Models API
Energy and time aggregation from raw measurement logs.
This module provides functions to aggregate energy and time measurements from raw CSV logs, computing averages across multiple runs.
- pgsi_analyzer.models.aggregation.stress_test_aggregation_regex(folder_path: str | Path, kind: str = 'energy') dict[source]
Regex stress test: attempt to process folder with various filenames. Returns counts of accepted, rejected (wrong pattern), and skipped (partial/temp).
- pgsi_analyzer.models.aggregation.aggregate_energy(folder_path: str | Path, output_path: str | Path | None = None) DataFrame[source]
Compute average energy consumption from raw CSV logs in a folder.
Reads all CSV files in the specified folder and computes the average ‘package (uJ)’ value for each file.
- Parameters:
folder_path – Path to folder containing energy CSV files. Each CSV should have a ‘package (uJ)’ column.
output_path – Optional path to save the aggregated results CSV.
- Returns:
‘filename’: Base name of the CSV file (without extension)
’average_package (uJ)’: Average energy in microjoules
- Return type:
DataFrame with columns
Examples
>>> df = aggregate_energy('energy_benchmark/') >>> df.head()
- pgsi_analyzer.models.aggregation.aggregate_time(folder_path: str | Path, output_path: str | Path | None = None) DataFrame[source]
Compute average execution time from raw CSV logs in a folder.
Reads all CSV files in the specified folder and computes the average ‘execution_time (s)’ value for each file.
- Parameters:
folder_path – Path to folder containing time CSV files. Each CSV should have an ‘execution_time (s)’ column.
output_path – Optional path to save the aggregated results CSV.
- Returns:
‘filename’: Base name of the CSV file (without extension)
’execution_time (s)’: Average execution time in seconds
- Return type:
DataFrame with columns
Examples
>>> df = aggregate_time('time_benchmark/') >>> df.head()
Combine energy and time results from multiple execution methods.
This module provides functions to merge aggregated results from different execution methods (e.g., CPython, PyPy, Cython) into comparison tables.

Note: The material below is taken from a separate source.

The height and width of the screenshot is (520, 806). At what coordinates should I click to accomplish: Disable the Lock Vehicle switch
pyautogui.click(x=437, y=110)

- pgsi_analyzer.models.combination.extract_algorithm_name(full_name: str, method_name: str = '') str[source]
Extract algorithm name from full filename.
When method_name is provided (e.g. from the parent directory), strips ‘_’ + method_name from the end so that e.g. ‘nbody_py_compile’ with method ‘py_compile’ yields ‘nbody’ instead of ‘nbody_py’.
- Parameters:
full_name – Full filename (e.g., ‘nbody_py_compile’, ‘nbody_cpython’)
method_name – Method name (e.g., ‘py_compile’, ‘cpython’). If provided and full_name ends with ‘_’ + method_name, that suffix is removed.
- Returns:
Algorithm name (e.g., ‘nbody’)
Examples
>>> extract_algorithm_name('nbody_py_compile', 'py_compile') 'nbody' >>> extract_algorithm_name('nbody_cpython', 'cpython') 'nbody' >>> extract_algorithm_name('bubble_sort_cpython') 'bubble_sort'
- pgsi_analyzer.models.combination.combine_energy_results(file_paths: List[str | Path], output_path: str | Path) DataFrame[source]
Merge energy results from multiple execution methods.
Combines aggregated energy results from different methods (e.g., CPython, PyPy) into a single comparison table with algorithms as rows and methods as columns.
- Parameters:
file_paths – List of paths to aggregated energy CSV files. Method name is extracted from the parent directory name.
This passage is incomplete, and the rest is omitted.